WRITTEN INSTRUCTION 1: In the excerpt on the suede-like composite sheet material, list every reference numeral used for FIG. 1 together with the part it labels.
WRITTEN INSTRUCTION 2: Swap "abrasion resistance" for "wear resistance" in the suede-like sheet material excerpt, and write out the passage starting at "It is an object" and ending at "resiliency, and reduced surface tack.".

PAGE EXCERPT:
━━━━━━

Although the aforementioned patents illustrate various composite sheet materials which simulate the appearance of leathers or animal furs, there is a continuing need to provide further improvements in such composite sheet materials for particular end uses.
It is an object of the present invention to provide an improved method of producing a composite sheet material having a soft, supple surface appearance and feel of a suede leather, excellent liquid absorption and retention, improved abrasion resistance and resiliency, and reduced surface tack.
It is another object to provide a composite sheet material simulating the appearance of natural suede leather particularly suited for use as wiping cloths for liquid absorption and cleaning of various surfaces.
It is another object to provide composite sheet materials having the surface appearance of a suede leather which is an improvement in wiping cloth-type products described in aforesaid U.S. Pat. No. 4,341,832.
It is a further object to provide an improved composite sheet material product simulating a natural leather having improved liquid absorption, resiliency, abrasion resistance, and reduced surface tack.
Briefly, the present invention is an improved composite sheet material product of the type generally described in aforesaid U.S. Pat. No. 4,341,832 but having the physical characteristics and appearance of a natural suede leather. The sheet material is comprised of a dimensionally stable reinforcing fabric substrate having opposite raised fiber faces coated with a soft, highly water-absorbent polymeric porous foam layer in which short flock fibers are adhesively embedded to provide a soft, supple surface appearance. The composite sheet products are particularly suited as wiping cloths for drying and absorbing liquids from surfaces to be cleaned.
To provide high liquid absorption and retention, improved abrasion resistance, resiliency, and positive securement of the flocked fibers in the foam layers, the foam composition preferably comprises a hydrophilic co- or terpolymer of acrylonitrile-butadiene and a hydrophobic polyacrylate polymer. Such polymers must have glass transition temperatures (Tg) of below 25° C., preferably between about 0° C. and -30° C., and ideally between about -5° C. and -20° C.
The above as well as other objects of the present invention will become more apparent and the invention will be better understood from the following detailed description of preferred embodiments thereof, when taken together with the accompanying drawing, in which:
FIG. 1 is an exaggerated enlarged cross-sectional representation of a composite sheet material product of the present invention, showing the layerized arrangement of the component parts thereof.
As illustrated in FIG. 1, the synthetic leather sheet material 10 of the present invention, as seen in depictive cross-section, includes a centrally disposed woven reinforcing fabric 12, the surface fibers 14 of which have been raised to a desired degree, as in a conventional textile napping operation. Secured to the upper and lower napped surfaces of the fabric with the napped fibers of the fabric embedded therein are layers 16, 18 of an open cell, porous polymeric foam.
Embedded in the outer exposed porous surfaces of each foam layer 16, 18 is a surface layer of very short fibers 20 which extend from the foam surface to provide a soft, supple non-tacky feel simulating the feel and appearance of a suede leather.

━━━━━━

GIVEN ENTRIES:

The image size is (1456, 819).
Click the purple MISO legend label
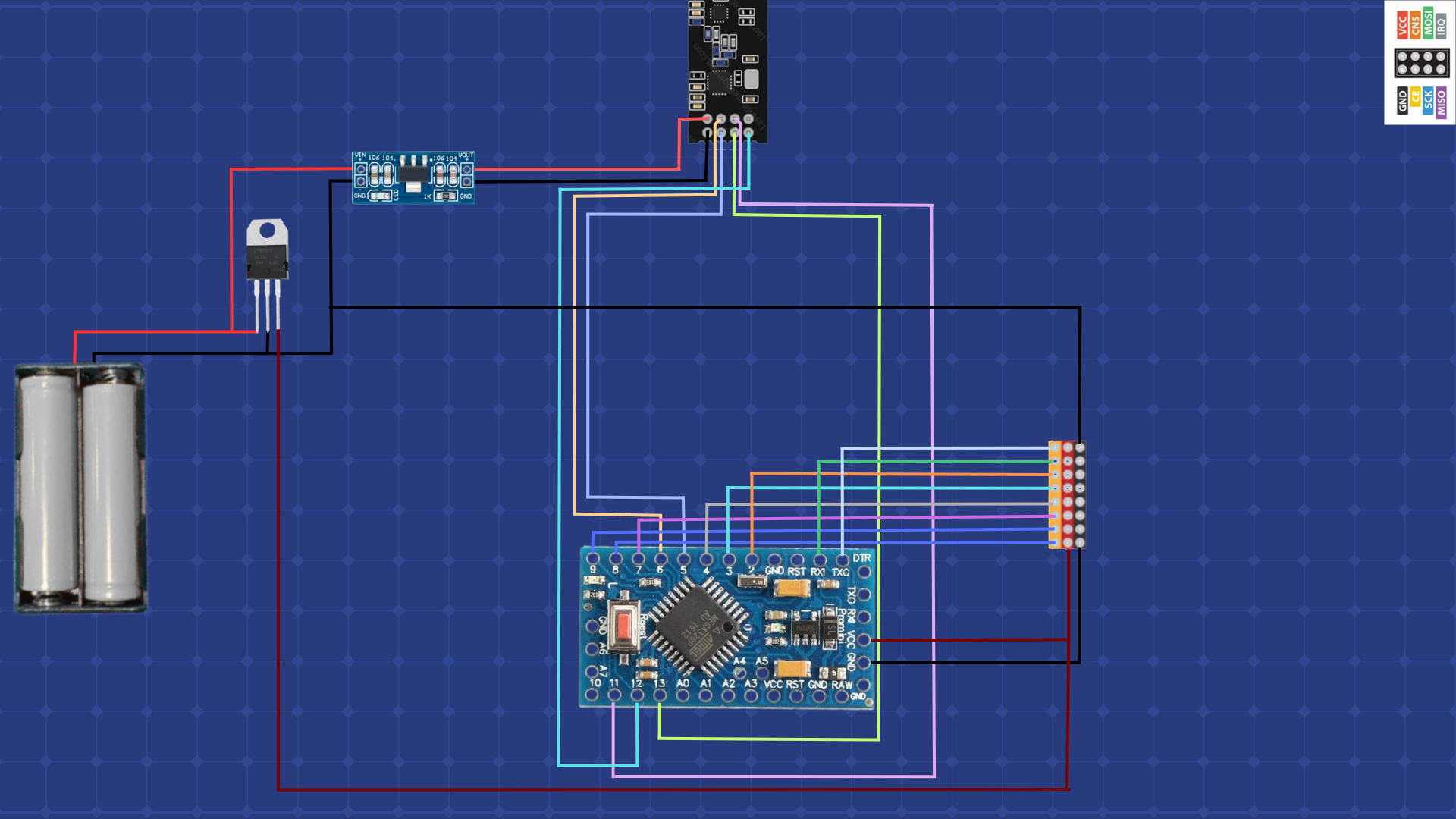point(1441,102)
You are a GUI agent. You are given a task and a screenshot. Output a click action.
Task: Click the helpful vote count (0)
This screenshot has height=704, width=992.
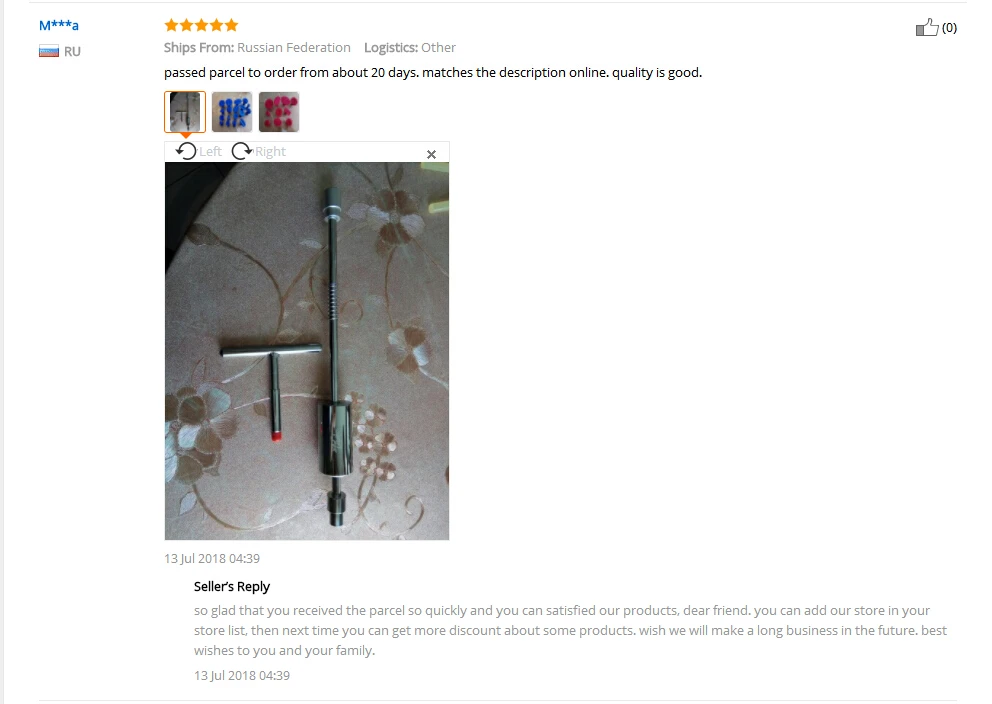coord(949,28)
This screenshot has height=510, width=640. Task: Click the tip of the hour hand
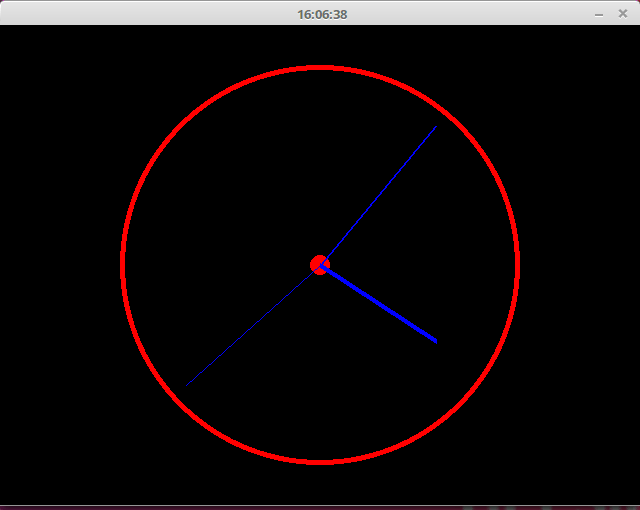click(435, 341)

━━━━━━

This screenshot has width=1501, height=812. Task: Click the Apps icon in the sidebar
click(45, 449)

━━━━━━

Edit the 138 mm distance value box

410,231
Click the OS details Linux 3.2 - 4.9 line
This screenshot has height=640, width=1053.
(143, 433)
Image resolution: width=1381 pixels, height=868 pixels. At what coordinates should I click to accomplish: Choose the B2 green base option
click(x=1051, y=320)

━━━━━━

TASK OUTPUT 1:
- 10: the synthetic leather sheet material
- 12: the centrally disposed woven reinforcing fabric
- 14: the surface fibers of the fabric
- 16: a layer of open cell, porous polymeric foam
- 18: a layer of open cell, porous polymeric foam
- 20: the surface layer of very short fibers

TASK OUTPUT 2:
It is an object of the present invention to provide an improved method of producing a composite sheet material having a soft, supple surface appearance and feel of a suede leather, excellent liquid absorption and retention, improved wear resistance and resiliency, and reduced surface tack.